Standard Life, the UK's largest mutual insurer, saw its UK market share fall by more than a quarter last year, it revealed yesterday, as customers took their business elsewhere after the company's solvency crisis 14 months ago.

Standard Life, the UK's largest mutual insurer, saw its UK market share fall by more than a quarter last year, it revealed yesterday, as customers took their business elsewhere after the company's solvency crisis 14 months ago.

Having moved the end of its financial year from 15 November to 31 December, yesterday's full-year results reported the 13 and a half months from 16 November 2003 to the end of 2004. However, sales in its UK life and pensions business over this extended period were still down almost 2 per cent compared with the 12 months to mid-November 2003. UK market share fell from 11 to 8 per cent over the period, while among independent financial advisers Standard surrendered its market-leading position to Norwich Union, as its market share fell from 15.9 to 11.2 per cent.

Sandy Crombie, the group chief executive, said his focus over the coming year would be to write profitable business rather than to regain market share.
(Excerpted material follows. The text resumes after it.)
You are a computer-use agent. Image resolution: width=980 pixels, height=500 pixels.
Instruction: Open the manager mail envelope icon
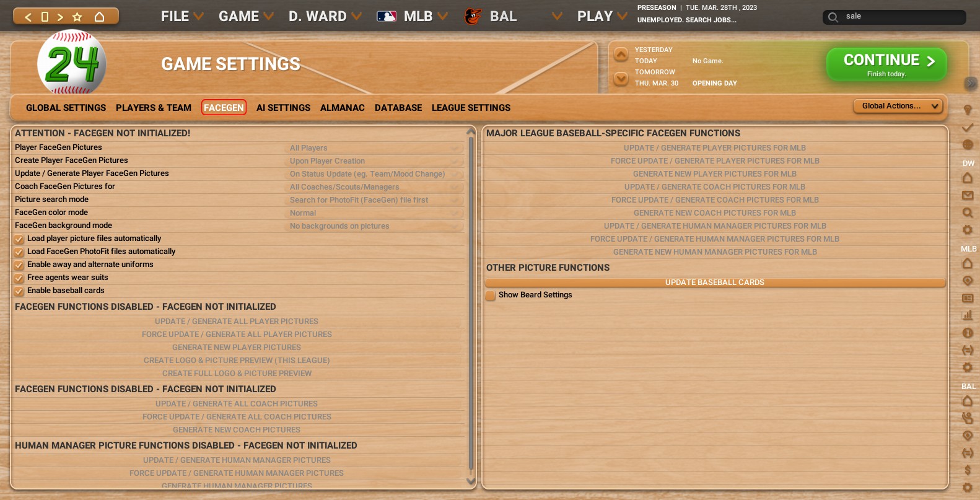(x=967, y=195)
Overall group insurance performance was redeemed by a one-off increase in German sales, sparked by a change in tax regulations. But the management said German sales are expected to be significantly lower in 2005. World-wide insurance sales were up 11 per cent in the 13.5 months, compared with the previous 12 months.

Mr Crombie reiterated the group's intention to demutualise and float on the London Stock Exchange next year.

John Hylands, the outgoing finance director, moved to reassure members that the company's capital position was now stable - after the sale of more than £7.5bn of equities last year and the issue of £550m of debt.

Mr Crombie said he had a shortlist of candidates for Mr Hylands' replacement, and hoped to have someone in place by the summer. Standard's accounts also revealed it recently became the latest large company to shut its final-salary scheme to new business. The £1bn scheme now has a £218m deficit.